In Brampton, the epi-center of New Canada, where large populations of New Canadians try to get ahead, open a little furniture store, and hire within their community, rest assured, Ontario’s Occupational Health and Safety officials are ready to impose health and safety standards with a vengeance.
Ontario Minister of Labour v New Mex Canada Inc. (2019) 144 O.R.(3d) 673, was a case about the death of an epileptic employee who fell from a lift while getting product off of a shelf. For this accident, the Ontario Ministry of Labour sought and obtained a bankrupting $250,000 fine against the company and 25 days in jail against the two directors.
Ontario directors of small companies (where not every regulation and rule is followed exactly), take heed.
The outrageous stance of the Ontario Occupational Health and Safety bureaucracy in this case is somewhat ironic. The victim was epileptic. The stance of the trial judge was to the effect that the employer should not have ‘assigned’ him to the lift, because the employer should have ‘known’ that an epileptic could fall.

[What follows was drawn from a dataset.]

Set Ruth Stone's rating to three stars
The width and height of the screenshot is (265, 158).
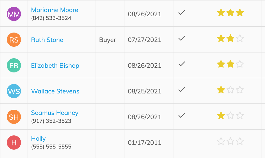pos(240,38)
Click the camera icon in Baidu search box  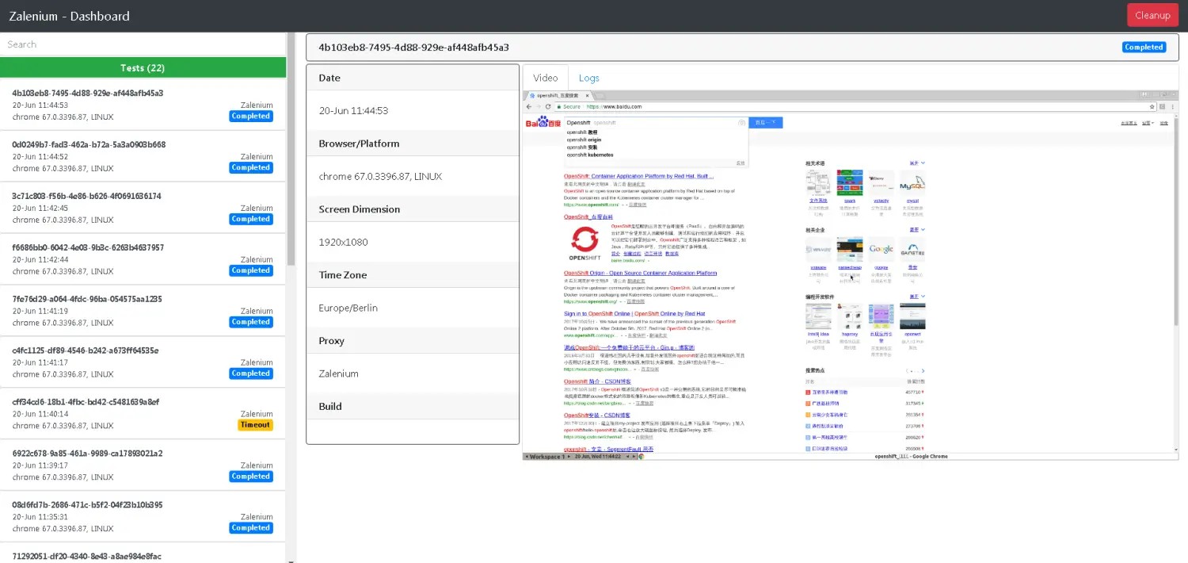[x=741, y=123]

Every employer in Ontario is aware that they cannot discriminate on the basis of disability. So here is a New Canadian employer, employing another New Canadian, disregarding his disability and treating him like everybody else. For that the directors get 25 days in jail when an unforeseen (but possibly foreseeable) accident occurred.
So what if the employer was colder, more calculating, less willing to give a disabled person a chance? Lets watch then as the Ontario Human Rights Commission attack the employer when the employer doesn’t hire because the guy is disabled. What is the ordinary small scale employer to do?
The truth is that there should have been a ‘proper’ lift, with ‘proper’ safety equipment. While all this is true, the real truth is that the engine of economic growth that makes Canada prosper is precisely in the New Mex’s of Brampton and precisely not in the Ministry of Labour of Ontario.
Maybe the Court of Appeal saw the equities and the economies. Former University of Ottawa law professor David Paciocco J.A. corrected the absurdity of the trial judge’s sentencing. Paciocco quashed the jail time and imposed a $15,000 fine against the directors and a $50,000 fine against the company.